== What you need to do ==
Whatever precedes the line containing "Click the dollar sign price icon" is not copied; that line and every line after it through the final one below are copied exactly, except pictures.

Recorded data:
----------
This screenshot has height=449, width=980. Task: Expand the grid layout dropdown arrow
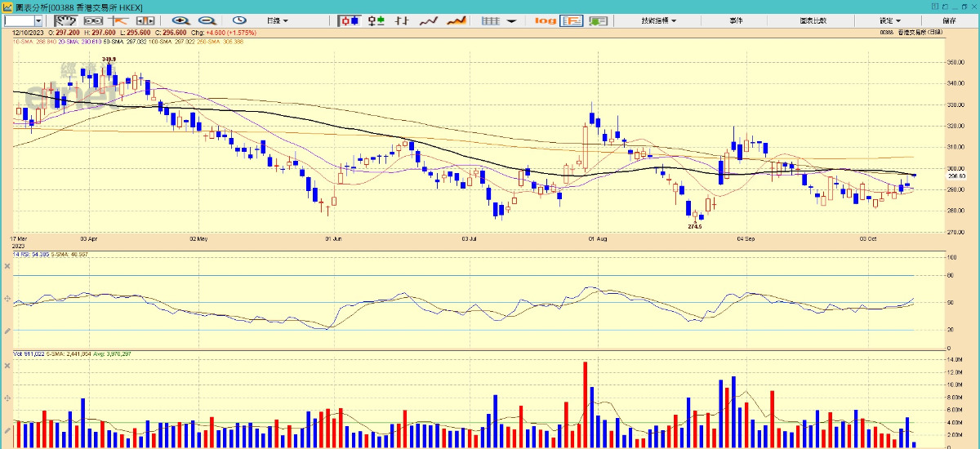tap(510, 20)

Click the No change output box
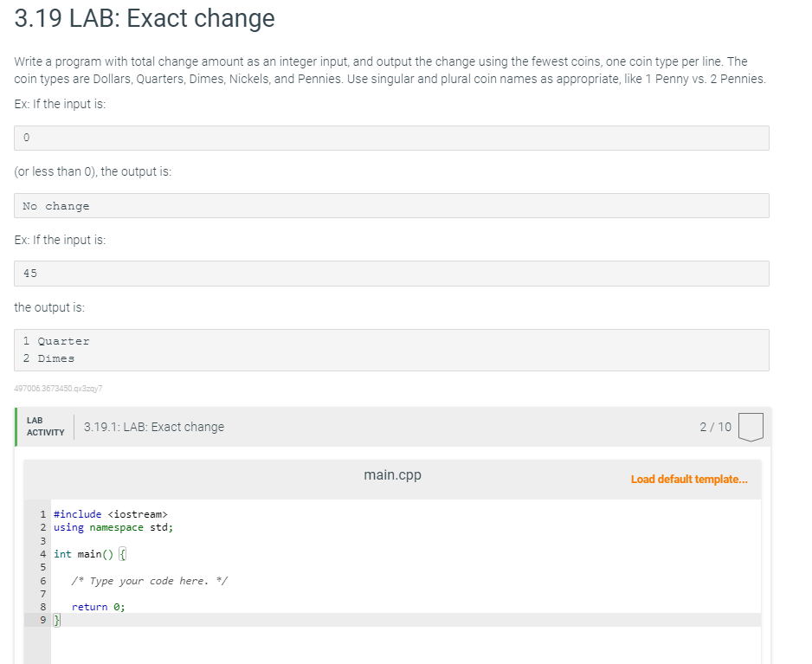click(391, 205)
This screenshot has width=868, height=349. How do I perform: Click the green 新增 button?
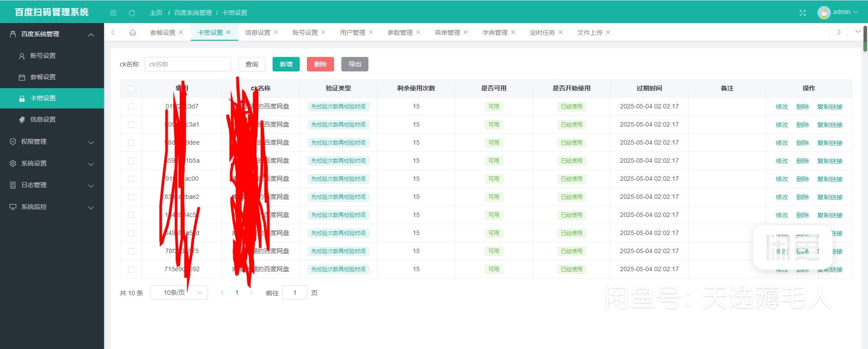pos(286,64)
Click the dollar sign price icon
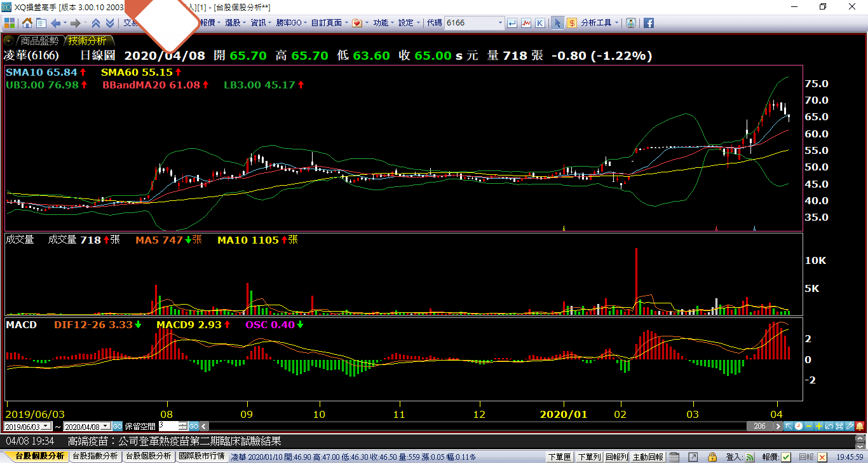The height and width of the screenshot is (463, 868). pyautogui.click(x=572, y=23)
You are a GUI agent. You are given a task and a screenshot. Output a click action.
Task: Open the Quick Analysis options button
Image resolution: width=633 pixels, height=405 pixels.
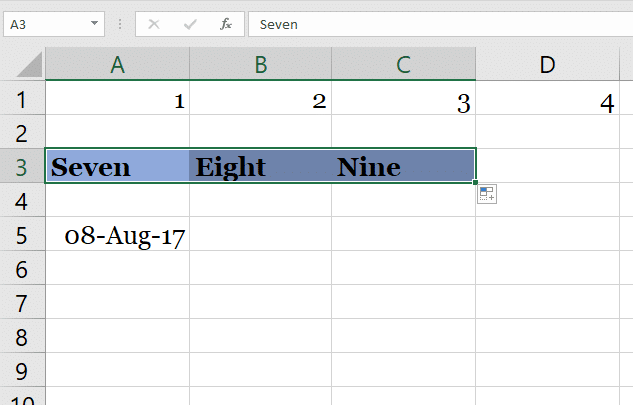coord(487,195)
----------
== The answer ==
Click the dollar sign price icon
The height and width of the screenshot is (463, 868). pyautogui.click(x=572, y=23)
You are a GUI agent. You are given a task and a screenshot. Output a click action.
Task: Open the Quick Analysis options button
Image resolution: width=633 pixels, height=405 pixels.
coord(487,195)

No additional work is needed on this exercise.